Objectives: To investigate the sociodemographic data, hospitalization characteristics and outcomes of nonagenarian patients, as these measures are necessary for evaluating prognostic information and predictors of mortality.
Methods: We reviewed the medical records of all patients aged > or = 90 hospitalized in our institute's Department of Internal Medicine. The data comprised 482 admissions of 333 patients hospitalized over a one year period.
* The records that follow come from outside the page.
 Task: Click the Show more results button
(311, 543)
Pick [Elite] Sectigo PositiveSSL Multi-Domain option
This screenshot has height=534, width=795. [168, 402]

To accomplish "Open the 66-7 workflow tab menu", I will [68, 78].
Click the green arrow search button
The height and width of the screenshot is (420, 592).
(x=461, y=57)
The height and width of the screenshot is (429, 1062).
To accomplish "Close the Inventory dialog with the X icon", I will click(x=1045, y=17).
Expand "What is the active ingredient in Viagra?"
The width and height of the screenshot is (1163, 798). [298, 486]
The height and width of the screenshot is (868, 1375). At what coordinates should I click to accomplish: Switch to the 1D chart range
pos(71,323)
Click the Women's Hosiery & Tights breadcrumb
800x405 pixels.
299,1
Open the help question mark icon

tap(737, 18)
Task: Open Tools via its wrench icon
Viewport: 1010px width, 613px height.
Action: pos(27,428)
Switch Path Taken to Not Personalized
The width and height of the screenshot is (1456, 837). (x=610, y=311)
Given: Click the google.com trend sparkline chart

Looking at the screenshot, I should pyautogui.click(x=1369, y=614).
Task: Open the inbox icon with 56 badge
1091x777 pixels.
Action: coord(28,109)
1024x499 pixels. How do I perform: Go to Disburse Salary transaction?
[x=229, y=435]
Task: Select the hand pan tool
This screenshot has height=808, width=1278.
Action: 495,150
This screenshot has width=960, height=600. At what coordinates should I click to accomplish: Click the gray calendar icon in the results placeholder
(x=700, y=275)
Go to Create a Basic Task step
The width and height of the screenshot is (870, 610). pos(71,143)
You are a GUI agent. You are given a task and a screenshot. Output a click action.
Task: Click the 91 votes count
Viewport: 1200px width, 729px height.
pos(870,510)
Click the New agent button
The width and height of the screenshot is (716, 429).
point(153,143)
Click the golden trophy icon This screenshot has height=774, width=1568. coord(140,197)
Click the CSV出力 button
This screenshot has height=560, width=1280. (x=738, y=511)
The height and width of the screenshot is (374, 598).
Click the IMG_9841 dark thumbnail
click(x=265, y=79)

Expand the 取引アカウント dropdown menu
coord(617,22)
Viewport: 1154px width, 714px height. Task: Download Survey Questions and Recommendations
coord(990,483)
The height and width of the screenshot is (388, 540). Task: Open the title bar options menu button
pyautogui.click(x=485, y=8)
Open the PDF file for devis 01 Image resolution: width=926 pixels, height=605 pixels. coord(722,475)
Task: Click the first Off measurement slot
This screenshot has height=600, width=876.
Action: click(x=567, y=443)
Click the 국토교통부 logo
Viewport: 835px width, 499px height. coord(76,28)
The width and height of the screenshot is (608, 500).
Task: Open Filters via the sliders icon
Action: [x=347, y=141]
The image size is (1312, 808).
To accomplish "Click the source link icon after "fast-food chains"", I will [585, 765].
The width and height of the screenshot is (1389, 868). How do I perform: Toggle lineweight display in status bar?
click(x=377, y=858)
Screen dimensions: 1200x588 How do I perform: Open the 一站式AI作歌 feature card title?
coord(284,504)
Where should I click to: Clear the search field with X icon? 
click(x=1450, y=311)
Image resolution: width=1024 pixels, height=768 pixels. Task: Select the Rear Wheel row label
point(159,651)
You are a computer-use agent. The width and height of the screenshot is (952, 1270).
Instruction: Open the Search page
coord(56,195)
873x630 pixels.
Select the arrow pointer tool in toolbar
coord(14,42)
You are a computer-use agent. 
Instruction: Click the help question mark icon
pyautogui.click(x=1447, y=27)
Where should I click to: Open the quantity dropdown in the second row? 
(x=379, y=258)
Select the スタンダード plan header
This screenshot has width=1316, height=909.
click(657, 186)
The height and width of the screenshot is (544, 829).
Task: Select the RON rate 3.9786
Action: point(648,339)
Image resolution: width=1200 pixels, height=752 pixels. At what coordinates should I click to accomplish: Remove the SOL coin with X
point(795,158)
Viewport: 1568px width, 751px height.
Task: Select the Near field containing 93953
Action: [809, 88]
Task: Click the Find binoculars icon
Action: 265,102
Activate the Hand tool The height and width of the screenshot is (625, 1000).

Results: Half of the study patients were residents of nursing institutions. A high rate of atrial fibrillation was documented (106 patients, 32%). Acute infectious diseases constituted the leading diagnosis (276/482 admissions, 57%), followed by acute coronary syndrome (17% of admissions). In-hospital mortality occurred in 74 patients (22%). Chronic therapy with statins or acetylsalicylic acid was inversely related to mortality (P<0.05). The main predictors for in-hospital death of nonagenarians were pressure sores, older age, atrial fibrillation, malignant disease, and admission due to an acute infection, especially Clostridium difficile-associated diseases in addition, mental decline, permanent urinary catheter, leukocytosis, renal failure and hypoalbuminemia predicted post-discharge mortality. Admission due to an infectious disease but not acute coronary syndrome was significantly correlated to in-hospital and post-discharge mortality (P<0.001).
Conclusions: Hospitalized nonagenarians comprise a growing group with distinct characteristics and increasing significance in the daily practice of internal medicine departments. Comprehensive assessment of the elderly at admission together with identification of the above clinical and laboratory risk factors for mortality will help determine in-hospital management, discharge planning and rehabilitation programs.